╭─ Text section

The UK coronavirus variant that has “swept the country” is “going to sweep the world in all probability” Sharon Peacock, director of the Covid-19 Genomics UK consortium, told the BBC on Wednesday.
The highly transmissible UK strain of coronavirus was first identified in September 2020, in the English county of Kent. It has already been detected in at least 86 countries and was the catalyst for the UK’s current lockdown.
Peacock predicted that her sequencing work, which tracks mutations of the coronavirus, will likely be required for another decade as the virus continues to circulate throughout the world.
“We’re building up a list, a kind of leader board of mutations that we worry about that we can look out for ... I think, looking in the future, we’re going to be doing this for years. We’re still going to be doing this 10 years down the line, in my view,” She told the BBC’s Newscast podcast.
Where did it come from? Speaking on the origins of the UK variant, known as B.1.1.7, Peacock said there was growing scientific literature suggesting it had evolved in an immunosuppressed patient.
“This virus is so different to everything else that was circulating that there are only two possible explanations, one is that it was introduced, the second explanation is very plausible, and that is that it was in a patient who had a simmering infection for many months and that virus had the opportunity to adapt and change over time. I think there is some growing literature evidence that this is the case” Peacock said.

╰─
╭─ Supplied material

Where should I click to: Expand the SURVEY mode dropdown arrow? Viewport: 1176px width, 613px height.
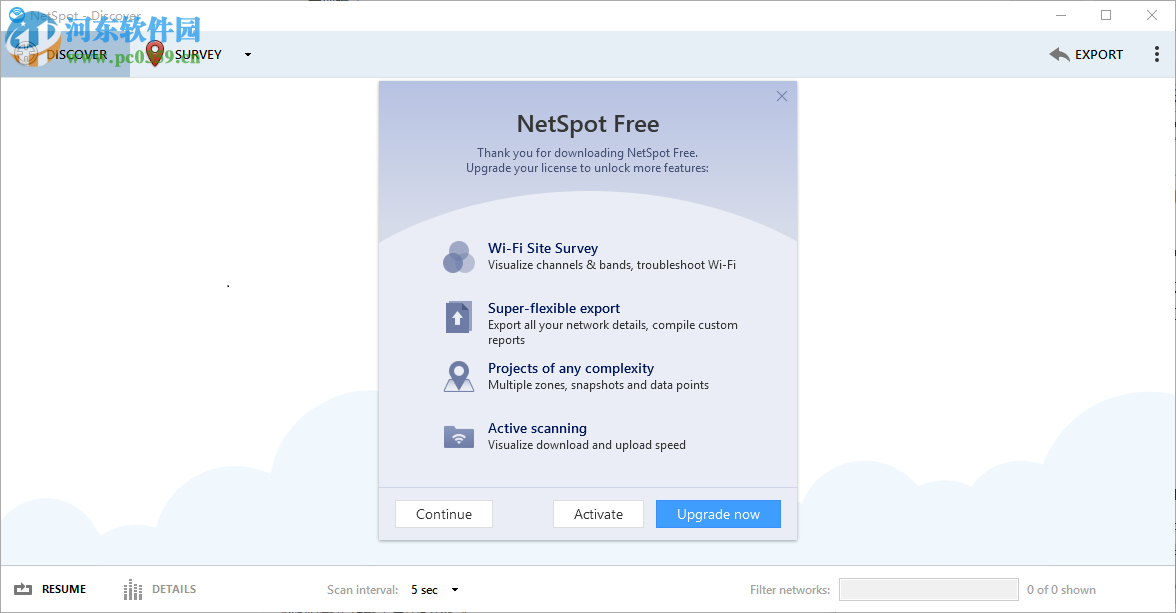tap(247, 55)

╰─

Questions:
1/ In the article on the UK coronavirus variant, list every organization, broadcaster, or program mentioned by name.
2/ Copy the stretch of the article on the UK coronavirus variant from "Peacock predicted that" through "throughout the world." word for word.

Task results:
1/
- Covid-19 Genomics UK consortium
- BBC
- BBC's Newscast podcast

2/
Peacock predicted that her sequencing work, which tracks mutations of the coronavirus, will likely be required for another decade as the virus continues to circulate throughout the world.